[Saved entries]
════════════════════

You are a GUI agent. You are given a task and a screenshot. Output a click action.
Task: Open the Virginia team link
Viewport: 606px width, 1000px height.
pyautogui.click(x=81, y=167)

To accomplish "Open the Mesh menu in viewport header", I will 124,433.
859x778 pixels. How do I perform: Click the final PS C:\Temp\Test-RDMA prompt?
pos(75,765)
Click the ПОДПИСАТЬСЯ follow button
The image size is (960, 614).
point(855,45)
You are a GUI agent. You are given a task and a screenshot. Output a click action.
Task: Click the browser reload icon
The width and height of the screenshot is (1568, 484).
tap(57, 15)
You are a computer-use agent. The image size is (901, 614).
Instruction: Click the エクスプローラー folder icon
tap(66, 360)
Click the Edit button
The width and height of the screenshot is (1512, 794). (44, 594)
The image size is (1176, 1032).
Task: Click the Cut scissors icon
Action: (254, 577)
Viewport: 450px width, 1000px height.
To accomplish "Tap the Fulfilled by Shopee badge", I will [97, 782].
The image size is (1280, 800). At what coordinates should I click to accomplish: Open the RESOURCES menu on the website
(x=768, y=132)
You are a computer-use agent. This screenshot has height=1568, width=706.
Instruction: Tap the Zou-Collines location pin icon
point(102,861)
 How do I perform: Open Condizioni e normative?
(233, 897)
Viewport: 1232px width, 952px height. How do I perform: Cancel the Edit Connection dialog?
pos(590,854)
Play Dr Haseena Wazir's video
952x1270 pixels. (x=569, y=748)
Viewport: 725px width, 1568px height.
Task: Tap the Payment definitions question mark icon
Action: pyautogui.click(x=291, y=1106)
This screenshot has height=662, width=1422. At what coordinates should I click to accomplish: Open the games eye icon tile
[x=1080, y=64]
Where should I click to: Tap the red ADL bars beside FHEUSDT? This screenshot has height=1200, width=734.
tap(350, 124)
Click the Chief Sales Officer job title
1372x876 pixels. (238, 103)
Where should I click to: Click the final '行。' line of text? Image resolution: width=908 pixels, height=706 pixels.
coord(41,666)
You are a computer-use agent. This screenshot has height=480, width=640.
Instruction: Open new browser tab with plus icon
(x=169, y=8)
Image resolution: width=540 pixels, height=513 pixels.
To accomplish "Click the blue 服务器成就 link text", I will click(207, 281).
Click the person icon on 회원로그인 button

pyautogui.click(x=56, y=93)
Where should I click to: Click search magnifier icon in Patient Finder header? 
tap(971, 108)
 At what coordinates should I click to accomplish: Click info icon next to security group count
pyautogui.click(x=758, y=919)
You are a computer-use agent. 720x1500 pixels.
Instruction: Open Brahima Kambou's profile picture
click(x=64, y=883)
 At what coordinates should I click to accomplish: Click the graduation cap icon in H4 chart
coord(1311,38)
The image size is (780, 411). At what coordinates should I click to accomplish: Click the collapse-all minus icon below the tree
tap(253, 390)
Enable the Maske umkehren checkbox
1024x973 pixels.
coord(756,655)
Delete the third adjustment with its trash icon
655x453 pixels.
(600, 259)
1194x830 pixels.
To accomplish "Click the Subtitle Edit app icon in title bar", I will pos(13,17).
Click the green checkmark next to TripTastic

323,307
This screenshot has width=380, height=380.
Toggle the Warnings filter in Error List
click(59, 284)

════════════════════

→ Problem statement: Read through the entries above, and wherever a line holds the string "computer", copy it.

→ Written reply:
You are a computer-use agent. The image size is (901, 614).
You are a computer-use agent. This screenshot has height=1568, width=706.
You are a computer-use agent. This screenshot has height=480, width=640.
You are a computer-use agent. 720x1500 pixels.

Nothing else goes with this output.